RSF et la FIDH écrivent au Président ivoirien

Paris- France (PANA) -- Reporters Sans Frontières et la Fédération Internationale des Ligues des Droits de l'Homme ont invité le Président Laurent Gbagbo à user de son influence, afin qu'un pourvoi en cassation de la décision acquittant les huit gendarmes inculpés dans l'affaire du charnier de Yopougon, puisse être introduit.
La demande est contenue dans une lettre ouverte envoyée ce jeudi, au Président Ivoirien.
La nouvelle démarche des deux organisations "dans le but de faire toute la lumière dans cette macabre affaire", s'appuie sur un nouvel élément.
RSF et la FIDH qui ont été informées de la présence en Europe des deux rescapés du charnier, se disent disposés à apporter une contribution à la recherche de la vérité en organisant une procédure de reconnaissance des photos des auteurs des massacres par une des victimes.
Cette dernière "a reconnu deux photos parmi les quarante qui lui étaient présentées, correspondant à deux gendarmes inculpés dans l'affaire du charnier, mais acquittés lors du verdict du 3 août dernier", peut-on lire dans cette lettre.
Robert Ménard et Sidiki Kaba qui dirigent respectivement RSF et la FIDH, rappellent que le 27 septembre dernier, leurs organisations ont communiqué les résultat de cette procédure au commissaire du gouvernement qui avait promis d'introduire un pourvoi en cassation de la décision du tribunal militaire.
Ils s'étonnent aujourd'hui, que cette décision n'ait pas encore été suivie d'effet, malgré plusieurs relances.
Pourtant rappellent ces deux organisations, le Premier Ministre Affi Nguessan avait déclaré plusieurs fois que son gouvernement "n'avait rien à cacher" et que "personne, pour quelque raison que ce soit, ne pourra bénéficier de l'impunité".

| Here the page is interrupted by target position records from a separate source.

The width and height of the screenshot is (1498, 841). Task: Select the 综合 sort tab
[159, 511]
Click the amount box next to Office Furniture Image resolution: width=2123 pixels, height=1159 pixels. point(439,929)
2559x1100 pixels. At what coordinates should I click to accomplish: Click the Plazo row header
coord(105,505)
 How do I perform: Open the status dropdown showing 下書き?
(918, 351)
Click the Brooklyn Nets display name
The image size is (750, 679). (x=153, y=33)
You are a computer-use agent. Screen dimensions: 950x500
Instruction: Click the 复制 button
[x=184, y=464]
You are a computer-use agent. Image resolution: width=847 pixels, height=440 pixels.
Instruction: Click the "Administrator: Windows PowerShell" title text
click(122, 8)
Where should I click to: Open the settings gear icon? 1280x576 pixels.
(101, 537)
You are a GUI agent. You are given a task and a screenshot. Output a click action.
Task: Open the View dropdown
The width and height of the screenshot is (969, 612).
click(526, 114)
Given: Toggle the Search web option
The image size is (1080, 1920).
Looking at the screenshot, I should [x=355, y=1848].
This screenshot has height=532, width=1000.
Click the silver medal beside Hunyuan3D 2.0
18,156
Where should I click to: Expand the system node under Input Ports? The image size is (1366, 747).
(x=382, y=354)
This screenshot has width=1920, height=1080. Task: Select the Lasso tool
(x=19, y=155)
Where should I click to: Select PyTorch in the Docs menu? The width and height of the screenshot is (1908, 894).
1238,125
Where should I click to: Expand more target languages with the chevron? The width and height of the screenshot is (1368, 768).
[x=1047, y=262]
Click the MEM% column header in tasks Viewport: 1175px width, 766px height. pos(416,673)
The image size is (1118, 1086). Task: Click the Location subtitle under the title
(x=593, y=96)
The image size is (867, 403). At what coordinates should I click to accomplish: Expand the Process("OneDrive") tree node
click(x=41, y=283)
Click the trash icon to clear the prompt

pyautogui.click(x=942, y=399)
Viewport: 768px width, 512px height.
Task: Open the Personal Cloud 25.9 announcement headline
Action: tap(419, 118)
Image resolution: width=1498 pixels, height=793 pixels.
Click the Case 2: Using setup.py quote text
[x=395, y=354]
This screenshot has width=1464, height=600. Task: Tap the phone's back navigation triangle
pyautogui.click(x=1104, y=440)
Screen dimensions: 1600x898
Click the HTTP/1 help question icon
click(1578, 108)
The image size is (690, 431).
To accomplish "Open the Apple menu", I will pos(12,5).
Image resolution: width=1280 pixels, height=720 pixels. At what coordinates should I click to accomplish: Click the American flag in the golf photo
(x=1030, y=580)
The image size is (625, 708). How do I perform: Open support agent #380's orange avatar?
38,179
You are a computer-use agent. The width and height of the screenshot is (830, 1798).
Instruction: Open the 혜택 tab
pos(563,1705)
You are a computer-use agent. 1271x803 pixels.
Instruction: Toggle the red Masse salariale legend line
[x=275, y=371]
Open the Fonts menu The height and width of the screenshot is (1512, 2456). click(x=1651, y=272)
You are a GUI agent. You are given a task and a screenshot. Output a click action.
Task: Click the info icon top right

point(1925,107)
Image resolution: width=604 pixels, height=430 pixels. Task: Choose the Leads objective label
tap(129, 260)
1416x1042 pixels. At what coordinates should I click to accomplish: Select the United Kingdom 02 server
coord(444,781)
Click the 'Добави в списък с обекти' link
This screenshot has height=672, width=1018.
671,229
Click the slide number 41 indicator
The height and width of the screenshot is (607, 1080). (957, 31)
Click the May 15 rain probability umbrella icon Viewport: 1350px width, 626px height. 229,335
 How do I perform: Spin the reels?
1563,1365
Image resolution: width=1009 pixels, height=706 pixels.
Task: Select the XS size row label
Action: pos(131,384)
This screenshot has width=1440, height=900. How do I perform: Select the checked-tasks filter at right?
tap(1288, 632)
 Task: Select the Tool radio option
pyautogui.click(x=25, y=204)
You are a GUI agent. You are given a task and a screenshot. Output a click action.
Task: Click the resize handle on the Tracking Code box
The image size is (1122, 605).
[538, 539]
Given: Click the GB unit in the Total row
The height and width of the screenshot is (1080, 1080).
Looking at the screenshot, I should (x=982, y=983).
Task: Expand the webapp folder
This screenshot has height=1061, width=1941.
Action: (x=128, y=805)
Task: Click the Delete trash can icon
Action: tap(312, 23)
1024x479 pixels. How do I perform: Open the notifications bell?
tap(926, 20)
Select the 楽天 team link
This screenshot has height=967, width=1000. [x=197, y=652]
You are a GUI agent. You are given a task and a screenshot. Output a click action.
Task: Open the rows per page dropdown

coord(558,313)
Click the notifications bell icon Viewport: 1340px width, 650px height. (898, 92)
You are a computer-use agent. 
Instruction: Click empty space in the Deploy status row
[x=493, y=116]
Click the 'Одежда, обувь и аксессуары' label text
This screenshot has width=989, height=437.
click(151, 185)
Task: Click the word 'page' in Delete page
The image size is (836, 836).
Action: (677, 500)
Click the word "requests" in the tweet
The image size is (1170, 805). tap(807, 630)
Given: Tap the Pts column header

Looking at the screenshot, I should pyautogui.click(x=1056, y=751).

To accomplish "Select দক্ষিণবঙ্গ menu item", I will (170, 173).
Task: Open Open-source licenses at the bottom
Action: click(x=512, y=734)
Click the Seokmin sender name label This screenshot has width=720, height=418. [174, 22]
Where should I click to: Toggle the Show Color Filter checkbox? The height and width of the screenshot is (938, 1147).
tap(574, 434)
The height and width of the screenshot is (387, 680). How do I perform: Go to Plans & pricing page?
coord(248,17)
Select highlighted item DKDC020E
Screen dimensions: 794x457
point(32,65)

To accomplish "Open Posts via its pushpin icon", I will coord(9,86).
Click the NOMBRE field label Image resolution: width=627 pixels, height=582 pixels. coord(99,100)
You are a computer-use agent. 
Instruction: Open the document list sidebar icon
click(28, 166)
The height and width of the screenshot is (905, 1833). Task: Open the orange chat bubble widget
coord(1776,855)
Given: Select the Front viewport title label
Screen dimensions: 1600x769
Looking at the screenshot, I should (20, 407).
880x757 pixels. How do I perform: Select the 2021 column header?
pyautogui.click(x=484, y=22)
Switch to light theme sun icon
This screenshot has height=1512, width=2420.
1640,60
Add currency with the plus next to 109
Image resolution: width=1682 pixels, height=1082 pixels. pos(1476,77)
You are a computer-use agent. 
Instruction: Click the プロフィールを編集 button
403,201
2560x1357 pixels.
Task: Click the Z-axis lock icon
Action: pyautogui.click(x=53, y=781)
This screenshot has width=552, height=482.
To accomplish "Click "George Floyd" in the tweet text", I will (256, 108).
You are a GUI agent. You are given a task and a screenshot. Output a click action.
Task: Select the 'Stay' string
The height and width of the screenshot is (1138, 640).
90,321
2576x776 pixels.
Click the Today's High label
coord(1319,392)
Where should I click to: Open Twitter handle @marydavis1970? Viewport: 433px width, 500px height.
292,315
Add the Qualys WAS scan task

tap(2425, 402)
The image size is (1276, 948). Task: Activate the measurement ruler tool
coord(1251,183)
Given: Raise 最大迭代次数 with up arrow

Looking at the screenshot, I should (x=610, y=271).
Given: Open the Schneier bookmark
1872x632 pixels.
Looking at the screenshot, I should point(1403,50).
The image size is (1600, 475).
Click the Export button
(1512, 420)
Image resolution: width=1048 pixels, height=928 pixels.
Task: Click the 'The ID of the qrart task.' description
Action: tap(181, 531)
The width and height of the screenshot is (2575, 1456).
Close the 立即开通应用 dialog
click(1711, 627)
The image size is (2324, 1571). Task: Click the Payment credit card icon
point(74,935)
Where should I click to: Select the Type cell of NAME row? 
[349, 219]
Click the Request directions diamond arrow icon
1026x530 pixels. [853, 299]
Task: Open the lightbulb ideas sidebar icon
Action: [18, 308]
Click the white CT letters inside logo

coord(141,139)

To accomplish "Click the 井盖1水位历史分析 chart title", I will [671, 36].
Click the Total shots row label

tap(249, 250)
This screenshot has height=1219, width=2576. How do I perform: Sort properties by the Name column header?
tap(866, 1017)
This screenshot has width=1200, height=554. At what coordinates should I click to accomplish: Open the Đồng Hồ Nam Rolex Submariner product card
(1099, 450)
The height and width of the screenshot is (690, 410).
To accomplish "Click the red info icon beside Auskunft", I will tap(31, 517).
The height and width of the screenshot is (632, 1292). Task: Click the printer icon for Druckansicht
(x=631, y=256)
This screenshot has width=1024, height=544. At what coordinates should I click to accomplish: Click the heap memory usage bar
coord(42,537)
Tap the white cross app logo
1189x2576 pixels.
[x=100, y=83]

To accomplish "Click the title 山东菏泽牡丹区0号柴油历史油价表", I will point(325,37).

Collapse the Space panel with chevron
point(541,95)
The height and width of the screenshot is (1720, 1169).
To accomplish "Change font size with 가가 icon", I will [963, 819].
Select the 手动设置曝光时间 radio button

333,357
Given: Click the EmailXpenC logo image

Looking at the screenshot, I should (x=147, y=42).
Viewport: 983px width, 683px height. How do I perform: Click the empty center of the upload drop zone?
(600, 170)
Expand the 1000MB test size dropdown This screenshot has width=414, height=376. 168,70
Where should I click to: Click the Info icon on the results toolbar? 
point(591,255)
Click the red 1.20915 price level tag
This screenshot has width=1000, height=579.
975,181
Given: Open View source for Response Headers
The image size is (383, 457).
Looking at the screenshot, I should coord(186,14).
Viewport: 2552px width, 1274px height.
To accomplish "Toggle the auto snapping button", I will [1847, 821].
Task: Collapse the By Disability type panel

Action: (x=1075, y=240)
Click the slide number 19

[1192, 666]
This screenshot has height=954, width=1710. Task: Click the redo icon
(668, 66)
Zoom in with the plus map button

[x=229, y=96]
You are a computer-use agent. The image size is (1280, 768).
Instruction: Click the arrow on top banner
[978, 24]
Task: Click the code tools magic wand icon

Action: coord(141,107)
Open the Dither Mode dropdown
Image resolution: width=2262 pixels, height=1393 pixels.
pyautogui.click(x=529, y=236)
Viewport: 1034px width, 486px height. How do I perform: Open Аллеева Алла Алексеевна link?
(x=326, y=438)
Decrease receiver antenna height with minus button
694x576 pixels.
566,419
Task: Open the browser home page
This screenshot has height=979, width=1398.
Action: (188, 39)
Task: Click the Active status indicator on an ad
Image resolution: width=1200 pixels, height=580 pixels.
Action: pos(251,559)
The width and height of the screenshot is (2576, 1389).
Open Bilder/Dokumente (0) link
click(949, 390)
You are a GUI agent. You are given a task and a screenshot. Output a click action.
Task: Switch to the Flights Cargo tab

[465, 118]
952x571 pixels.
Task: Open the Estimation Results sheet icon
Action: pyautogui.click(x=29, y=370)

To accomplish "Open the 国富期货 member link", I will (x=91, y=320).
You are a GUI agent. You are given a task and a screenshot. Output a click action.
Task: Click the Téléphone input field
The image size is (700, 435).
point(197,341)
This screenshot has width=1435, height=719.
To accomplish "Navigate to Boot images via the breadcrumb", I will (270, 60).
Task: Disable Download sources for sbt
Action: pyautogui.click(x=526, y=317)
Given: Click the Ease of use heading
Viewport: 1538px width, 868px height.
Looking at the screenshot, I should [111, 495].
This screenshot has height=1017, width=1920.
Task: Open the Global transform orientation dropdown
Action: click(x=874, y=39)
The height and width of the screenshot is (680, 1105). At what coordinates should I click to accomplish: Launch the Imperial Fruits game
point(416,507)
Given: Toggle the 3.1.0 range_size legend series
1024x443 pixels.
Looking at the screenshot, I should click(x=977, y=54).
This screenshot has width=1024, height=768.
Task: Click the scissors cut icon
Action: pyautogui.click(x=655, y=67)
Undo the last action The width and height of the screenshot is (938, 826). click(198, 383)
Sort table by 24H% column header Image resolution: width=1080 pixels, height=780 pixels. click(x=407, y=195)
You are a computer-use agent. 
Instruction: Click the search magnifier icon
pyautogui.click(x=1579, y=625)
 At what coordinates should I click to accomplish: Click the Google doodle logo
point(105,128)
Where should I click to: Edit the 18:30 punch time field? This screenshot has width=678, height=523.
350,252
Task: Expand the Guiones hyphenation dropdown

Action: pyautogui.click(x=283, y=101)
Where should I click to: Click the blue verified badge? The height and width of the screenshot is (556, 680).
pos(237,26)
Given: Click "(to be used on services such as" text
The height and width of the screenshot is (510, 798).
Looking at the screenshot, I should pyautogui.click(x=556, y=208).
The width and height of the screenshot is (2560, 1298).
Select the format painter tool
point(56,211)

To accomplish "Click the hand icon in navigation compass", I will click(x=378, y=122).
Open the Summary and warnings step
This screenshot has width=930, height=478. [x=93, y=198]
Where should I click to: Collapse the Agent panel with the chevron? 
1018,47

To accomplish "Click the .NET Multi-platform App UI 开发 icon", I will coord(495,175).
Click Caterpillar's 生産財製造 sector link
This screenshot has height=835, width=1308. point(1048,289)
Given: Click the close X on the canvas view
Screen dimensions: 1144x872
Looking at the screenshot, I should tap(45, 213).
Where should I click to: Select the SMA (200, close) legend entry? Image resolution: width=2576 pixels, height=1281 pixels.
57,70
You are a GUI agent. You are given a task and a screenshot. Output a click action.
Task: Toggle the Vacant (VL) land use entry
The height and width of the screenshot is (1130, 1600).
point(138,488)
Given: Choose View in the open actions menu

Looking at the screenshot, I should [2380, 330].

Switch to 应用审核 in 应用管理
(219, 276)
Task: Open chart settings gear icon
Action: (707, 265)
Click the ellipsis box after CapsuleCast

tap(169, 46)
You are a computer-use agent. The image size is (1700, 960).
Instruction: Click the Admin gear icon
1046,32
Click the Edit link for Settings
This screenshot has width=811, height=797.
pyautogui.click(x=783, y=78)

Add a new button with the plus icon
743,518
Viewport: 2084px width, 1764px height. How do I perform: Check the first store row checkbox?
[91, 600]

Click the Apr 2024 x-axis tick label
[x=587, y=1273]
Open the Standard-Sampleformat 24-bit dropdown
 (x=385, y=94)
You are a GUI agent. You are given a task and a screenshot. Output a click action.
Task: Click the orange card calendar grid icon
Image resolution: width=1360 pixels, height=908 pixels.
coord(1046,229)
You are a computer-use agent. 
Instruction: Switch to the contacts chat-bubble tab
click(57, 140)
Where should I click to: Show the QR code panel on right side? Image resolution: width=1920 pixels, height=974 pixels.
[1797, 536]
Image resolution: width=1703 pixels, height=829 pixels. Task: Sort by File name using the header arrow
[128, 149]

D'après les auteurs de la lettre, si la procédure devait en rester là, Laurent Gbagbo ne fera qu'accréditer la thèse faisant état de sa volonté de protéger les gendarmes qui l'auraient soutenu lors de son accession au pouvoir en octobre 2000.
"Nos deux organisations ne vous demandent pas de vous substituer à la justice ivoirienne, mais de donner un signal clair de votre volonté réelle de lutter contre l'impunité dans votre pays", dit la lettre à l'intention du Président Ivoirien.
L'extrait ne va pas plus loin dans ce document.